> _Problem description_
The required output is the exact run of lines from the one that contains "Task: Open the Dystopian genre link" to the end of the data, with every picture left out.

(Collected data entries)

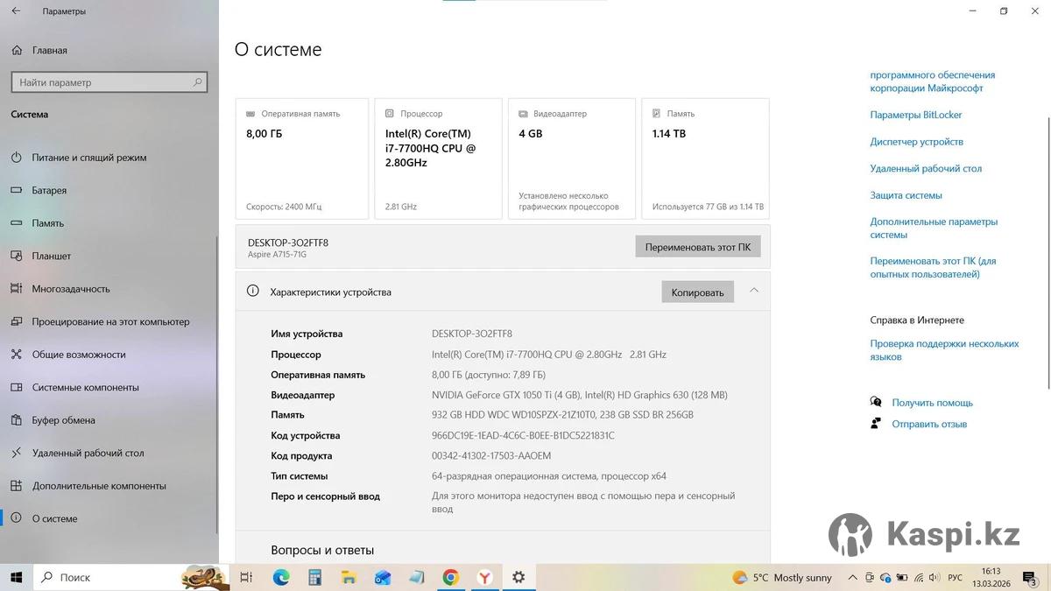This screenshot has width=1051, height=591.
Task: Open the Диспетчер устройств link
Action: (916, 142)
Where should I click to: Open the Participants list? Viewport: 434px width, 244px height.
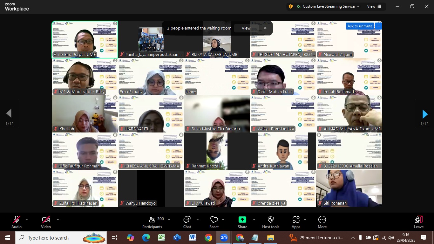(x=152, y=220)
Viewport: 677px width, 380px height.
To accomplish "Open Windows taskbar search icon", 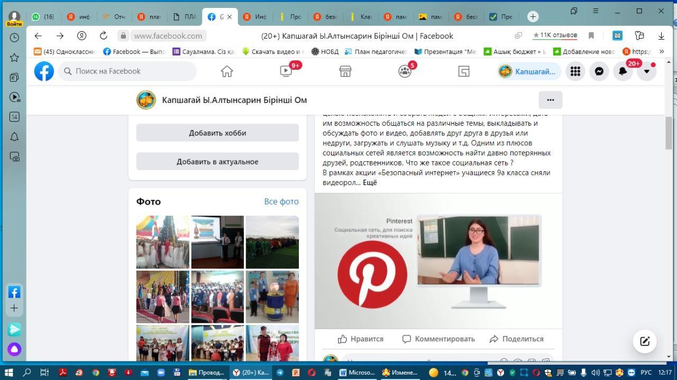I will tap(27, 373).
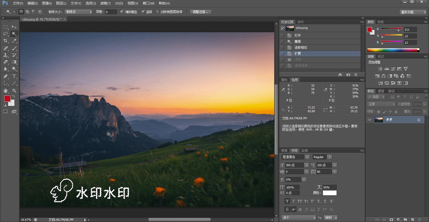Select the Magic Wand tool

[14, 34]
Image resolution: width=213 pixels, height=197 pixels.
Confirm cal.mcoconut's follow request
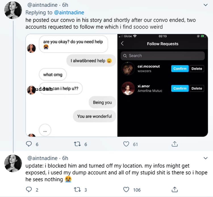[x=180, y=69]
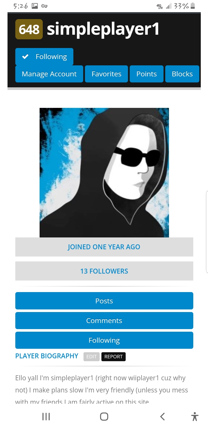Tap the Android home button icon

[104, 416]
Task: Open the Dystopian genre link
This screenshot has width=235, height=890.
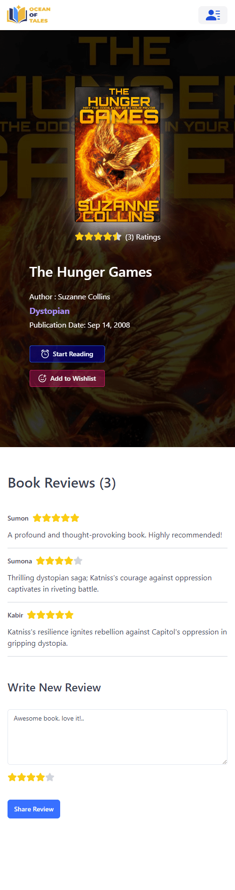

> _The answer_
Task: Open the Dystopian genre link
This screenshot has width=235, height=890.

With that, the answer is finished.